The scene of the massacre was now a serene and very well looked after memorial. The church in the village had been painted up, and there was a garden out the back very well looked after, under a huge mango tree. The tree had been the scene of some pretty horrific atrocities – women, men and children were found hanging in it – but it was left there as a reminder, and turned into a place a
The whole point was not to forget this sort of thing. Felipe himself was eleven in 1981 and living nearby in Perquín. He pointed out that this was simply the biggest of massacres which occurred in Morazán, and, rather than breaking the will of the guerillas, simply served to ensure that they would never, ever give up the fight.
Felipe also pointed out that it was not all one sided. Both the government and the rebels committed atrocities, and places like Mozote were important to teach the kids of El Salvador, whose responsibility it is to build the country, that you cannot build a country on blood and terror.
Felipe himself went to a training camp in Nicaragua when he was 15 and came back after a year to fight against the government in the hills of Morazán.
He then took us for a walk along some of the bush trails uses during the war, and also used now by jovenes on their way to have a swim in the beautiful Rio Sapo, which was also a strategic point during the civil war. On the way back it was unseasonally hot. Normally it reached a maximum
of 16 here in the hills at this time of the year, but it was easily double that today. Felipe had a theory about global warming being the fault of earthquakes or some such, but by the at time my brain was hurting from so much interpreting for the others (Felipe spoke no English), so I didn't argue. At least he couldn't read Andrew Bolt. Felipe was a top bloke, and he had spent a good 4 hours with us, given us a wealth of information. For all this he asked the princely sum of $20 – well worth it.

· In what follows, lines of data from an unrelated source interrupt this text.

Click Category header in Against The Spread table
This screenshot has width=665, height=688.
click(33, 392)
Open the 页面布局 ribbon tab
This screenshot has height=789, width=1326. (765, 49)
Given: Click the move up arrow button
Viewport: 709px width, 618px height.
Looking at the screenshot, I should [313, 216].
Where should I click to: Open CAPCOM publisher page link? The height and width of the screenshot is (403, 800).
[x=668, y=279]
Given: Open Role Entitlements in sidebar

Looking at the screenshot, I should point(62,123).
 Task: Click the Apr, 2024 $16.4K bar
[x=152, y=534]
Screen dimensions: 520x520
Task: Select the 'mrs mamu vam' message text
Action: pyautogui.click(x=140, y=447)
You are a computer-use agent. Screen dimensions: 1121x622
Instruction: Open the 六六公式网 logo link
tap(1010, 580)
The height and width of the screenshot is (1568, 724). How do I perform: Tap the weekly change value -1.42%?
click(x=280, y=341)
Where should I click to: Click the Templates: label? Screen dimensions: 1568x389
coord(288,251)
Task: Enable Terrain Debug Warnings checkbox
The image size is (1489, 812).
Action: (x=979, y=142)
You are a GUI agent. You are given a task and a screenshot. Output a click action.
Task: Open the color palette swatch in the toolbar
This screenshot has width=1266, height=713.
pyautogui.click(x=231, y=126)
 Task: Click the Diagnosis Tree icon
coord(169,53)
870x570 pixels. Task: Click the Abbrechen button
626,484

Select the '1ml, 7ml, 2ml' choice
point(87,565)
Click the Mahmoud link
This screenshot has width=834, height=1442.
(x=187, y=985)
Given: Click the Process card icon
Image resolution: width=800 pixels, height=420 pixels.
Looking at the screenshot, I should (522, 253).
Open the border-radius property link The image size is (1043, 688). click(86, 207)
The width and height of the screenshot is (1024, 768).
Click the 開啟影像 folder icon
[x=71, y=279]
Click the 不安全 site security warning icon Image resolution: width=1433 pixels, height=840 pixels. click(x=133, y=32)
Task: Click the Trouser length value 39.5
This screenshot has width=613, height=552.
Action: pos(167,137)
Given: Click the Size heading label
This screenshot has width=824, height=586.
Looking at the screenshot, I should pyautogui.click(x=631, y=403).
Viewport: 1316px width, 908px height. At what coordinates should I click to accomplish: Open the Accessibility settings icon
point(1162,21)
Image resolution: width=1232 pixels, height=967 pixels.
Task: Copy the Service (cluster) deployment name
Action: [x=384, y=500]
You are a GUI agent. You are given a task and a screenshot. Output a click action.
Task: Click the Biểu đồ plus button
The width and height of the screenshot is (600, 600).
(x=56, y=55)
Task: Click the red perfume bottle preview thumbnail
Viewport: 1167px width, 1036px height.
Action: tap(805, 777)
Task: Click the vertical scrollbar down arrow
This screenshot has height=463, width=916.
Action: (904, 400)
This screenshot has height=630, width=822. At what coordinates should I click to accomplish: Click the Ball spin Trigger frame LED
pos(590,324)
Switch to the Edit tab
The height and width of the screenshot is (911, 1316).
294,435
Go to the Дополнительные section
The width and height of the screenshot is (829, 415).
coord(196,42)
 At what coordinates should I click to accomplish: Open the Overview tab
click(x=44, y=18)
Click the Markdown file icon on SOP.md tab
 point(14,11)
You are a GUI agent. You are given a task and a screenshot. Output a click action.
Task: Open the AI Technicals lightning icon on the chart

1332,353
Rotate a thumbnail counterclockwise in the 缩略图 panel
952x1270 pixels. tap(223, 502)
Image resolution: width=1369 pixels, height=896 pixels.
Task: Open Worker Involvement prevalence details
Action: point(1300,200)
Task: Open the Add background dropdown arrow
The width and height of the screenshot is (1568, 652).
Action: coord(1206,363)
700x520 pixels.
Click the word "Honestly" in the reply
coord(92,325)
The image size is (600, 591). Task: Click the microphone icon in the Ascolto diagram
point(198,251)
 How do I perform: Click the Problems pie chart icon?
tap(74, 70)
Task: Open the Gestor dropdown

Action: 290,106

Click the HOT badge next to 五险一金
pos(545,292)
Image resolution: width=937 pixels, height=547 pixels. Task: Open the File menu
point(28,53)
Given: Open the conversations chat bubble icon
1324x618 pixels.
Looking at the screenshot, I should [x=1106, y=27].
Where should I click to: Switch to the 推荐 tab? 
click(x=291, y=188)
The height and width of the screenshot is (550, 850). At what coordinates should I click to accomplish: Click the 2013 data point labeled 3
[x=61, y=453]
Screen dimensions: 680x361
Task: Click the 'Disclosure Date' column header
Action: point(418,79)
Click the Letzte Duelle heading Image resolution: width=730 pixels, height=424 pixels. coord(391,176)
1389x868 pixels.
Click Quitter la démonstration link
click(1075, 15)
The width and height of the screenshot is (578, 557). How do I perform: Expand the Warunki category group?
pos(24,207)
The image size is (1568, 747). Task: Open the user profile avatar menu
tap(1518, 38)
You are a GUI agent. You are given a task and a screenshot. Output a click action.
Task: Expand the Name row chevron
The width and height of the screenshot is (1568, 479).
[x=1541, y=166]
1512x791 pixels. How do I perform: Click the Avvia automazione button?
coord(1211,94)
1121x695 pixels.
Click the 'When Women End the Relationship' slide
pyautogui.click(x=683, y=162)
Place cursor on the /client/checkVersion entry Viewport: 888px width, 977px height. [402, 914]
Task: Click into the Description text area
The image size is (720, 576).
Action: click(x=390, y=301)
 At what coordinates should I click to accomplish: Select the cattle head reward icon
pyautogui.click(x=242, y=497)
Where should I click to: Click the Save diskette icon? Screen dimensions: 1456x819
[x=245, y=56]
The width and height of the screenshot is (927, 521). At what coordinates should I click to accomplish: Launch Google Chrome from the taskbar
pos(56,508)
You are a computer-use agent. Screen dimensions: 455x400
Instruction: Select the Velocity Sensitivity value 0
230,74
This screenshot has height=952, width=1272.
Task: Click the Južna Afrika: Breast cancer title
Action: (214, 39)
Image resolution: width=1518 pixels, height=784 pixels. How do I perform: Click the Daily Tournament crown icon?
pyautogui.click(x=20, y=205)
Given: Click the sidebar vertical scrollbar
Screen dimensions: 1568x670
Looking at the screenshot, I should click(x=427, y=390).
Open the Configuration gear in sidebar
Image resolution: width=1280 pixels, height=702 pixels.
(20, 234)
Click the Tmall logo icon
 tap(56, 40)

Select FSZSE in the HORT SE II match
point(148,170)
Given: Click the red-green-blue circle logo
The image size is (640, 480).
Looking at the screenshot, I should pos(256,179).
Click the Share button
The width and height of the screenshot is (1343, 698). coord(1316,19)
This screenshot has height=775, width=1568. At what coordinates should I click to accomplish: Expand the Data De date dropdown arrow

Catching the ute back the hill I was actually hanging of the back of the Hilux. It had a frame installed over the top. I, and four other blokes, could fit one foot on the tail gate and one arm on the frame. A bit of fun to start with, by the end of the journey my arm was about to fall off. Dropping off the back would mean a quick roll, then acquaintance with the car behind. No other option but to hang on tight, really. Still, it answered the question I had never really asked – you
can, in fact, fit 38 people into a 2WD Hilux.